Letzter Urlaubstag in Santiago

Nun ist die Zeit hier und der Urlaub allgemein schon wieder zu Ende. Zwei Wochen sind ja auch nicht allzuviel.

In der Messe hatte ich einen Stehplatz weil ich heute Morgen nicht wirklich aus den Puschen gekommen bin und mich beim Kaffee im Hotel mit den Angestellten über die hervorragenden und (relativ) preisgünstigen Mòglichkeiten in Fisterra Meeresfrüchte zu essen, verquatscht habe.

Gestern war also Muscheltag bei mir. Habe alle Arten die im Angebot waren (Miesmuscheln, Herzmuscheln, Schwertmuscheln, Jakobsmuschekn und Entenmuscheln) durchprobiert.
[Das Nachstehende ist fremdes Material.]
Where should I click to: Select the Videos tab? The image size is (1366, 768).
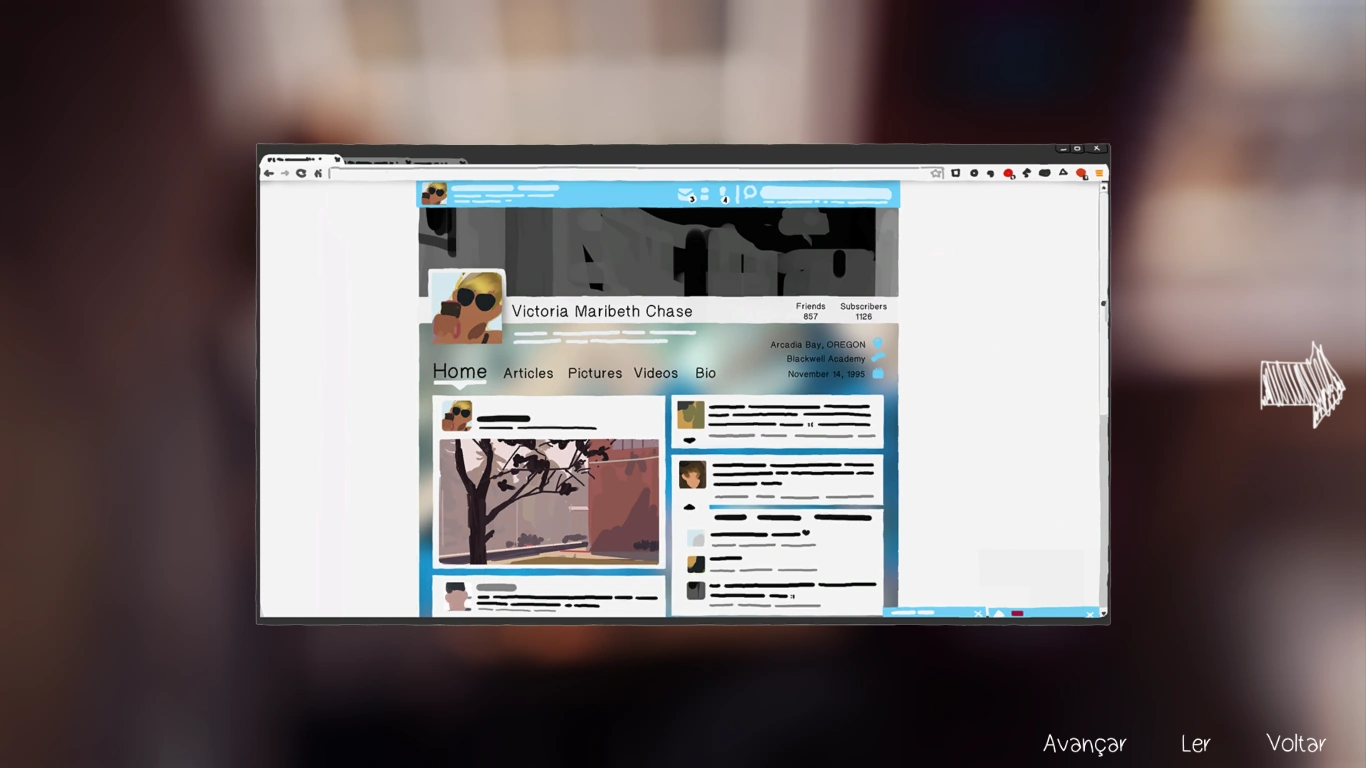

Die interessantesten sind für mich die Percebes (Entenmuscheln), die ja eigentlich Krebse sind und im Gezeitenwasser an Felsen leben, wo sie auch geerntet werden. Es ist auch schlechthin DIE galicische Spezialität, weil nirgendwo gibt es bessere. Allerdings werden sich die Geister bei dieser Delikatesse aus dem Meer noch mehr scheiden als bei Tintenfisch, Auster und Krake. Sie sehen nàmlich wirklich sehr hässlich aus und sind deshalb ganz bestimmt nicht Jedermanns Sache.

Heute Abend werde ich auf jeden Fall noch ein paar essen, zuhause wüsste ich nicht wo, bzw. Im KaDeWe oder La Fayette schmeckt es doch nicht so gut wie hier.
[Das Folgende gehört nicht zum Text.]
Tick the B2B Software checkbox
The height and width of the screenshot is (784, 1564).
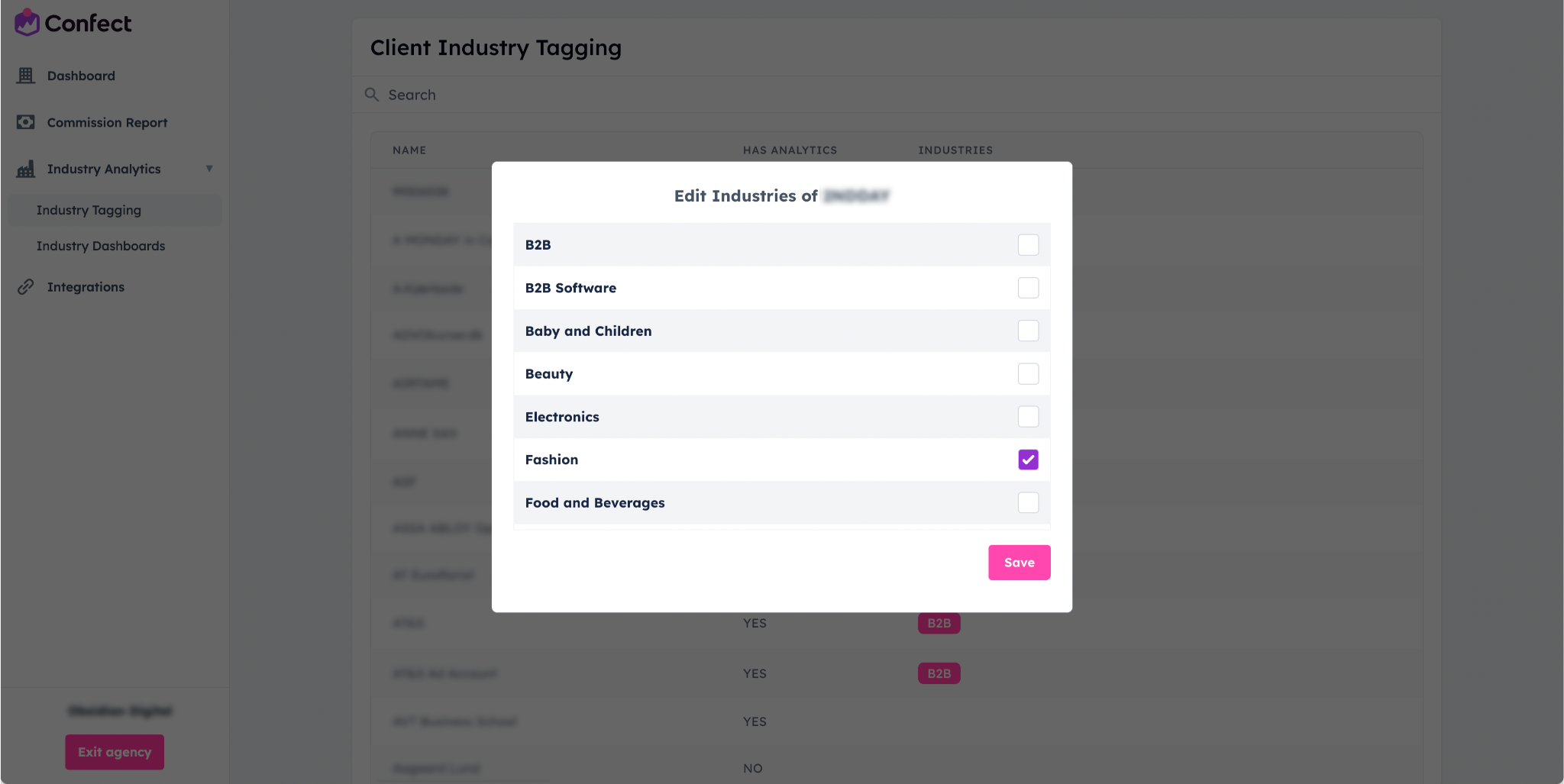1028,288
Jetzt nach der Messe bin ich schon fast wie üblich beim frühstücken und schaue dem munteren Treiben zu. Für mich wird der Tag muy, muy tranquilo - also sehr, sehr ruhig.

Am Vormittag kam ein Oldie-Convoy hier an und steht jetzt auf dem Praza Obradoiro.

Unterdessen hab ich auch schon eingecheckt bzw. mir Gangplätze am Notausgang gesichert. Ist doch toll, was man Dank der Technik alles so aus dem Café erledigen kann.

















Samstag, 28. Juli 2012

Finisterre

Den Wecker hab ich gut gehört und war um halb Acht schon auf dem Weg zum Busbahnhof.
Um 9:00 Uhr fuhr dann ein Schnellbus in zwei Stunden nach Fisterra, die anderen brauchen 3 Stunden und fahren eine größere Runde.

Angekommen hab ich erstmal gefrühstückt und eine kleine Runde am Hafen gedreht. Die kurze Ùberlegung ins Wasser zu gehen hab ich schnell wieder beiseite geschoben - es ist doch recht windig heute.

Jetzt um 14:00 Uhr mache ich mich erstmal auf den Weg zum eigentlichen Kap mit Leuchtturm, an dem gemäß alter Pilgersitte nach langer Reise ein Stück der Klamotten verbrannt wird. 2007 haben wir das auch so gemacht.

Für die 2 km bergauf brauchte ich ungefähr 45 Munuten, der Rückweg dauerte 25 Minuten

Am Leuchtturm blies wieder ne ordentlich steife Brise. Als wir in Familie mit Vati, Mutti und Susi vor vier Jahren hier waren hat es uns auch fast weggepustet. Die Costa del morte ist eben nicht so ohne.

Schön zu beobachten wie es sich die Pilger hier im Ort gutgehen lassen. Nach den Strapazen der letzten Wochen haben sie es sich auch verdient. Nichts desto trotz lass ich es mir auch gut gehen ;-)

Das Wetter hielt sich den ganzen Tag recht gut, es war nur leicht bewölkt. Durch den Wind war es aber nicht zu warm, so dass ich das Baden ausfallen lies.

Jetzt ist es 17:30 Uhr und ich genieße die letzten 1,5 h bis zur Abfahrt des Busses noch in der Sonne.


















Freitag, 27. Juli 2012

Día de Padrón en Santiago

Was das nun heute mit dem nochmaligen Tag des Patrons auf sich hat habe ich nicht herausbekommen können. Auf jeden Fall sind Heerscharen von Pfadfindergruppen unterwegs, belagern die Stadt und machen überall ihre Singspiele.

Um 12:00 Uhr war ich zur Führung Cubiertas de Kathedral, also über die Dächer der Kathedrale. Es war eine eindrucksvolle Sache mit wunderschönen Ausblicken über die ganze Stadt. Allein die Tatsache, dass fast alle Dächer mit Treppen versehen sind, die es einem ermöglichen darüber zu laufen, finde ich sehr interessant und kenne das sonst von nirgendwo.

Die Bilder zeigen ein wenig davon.

Am Nachmittag werde ich mich noch ein wenig durch die Stadt treiben lassen.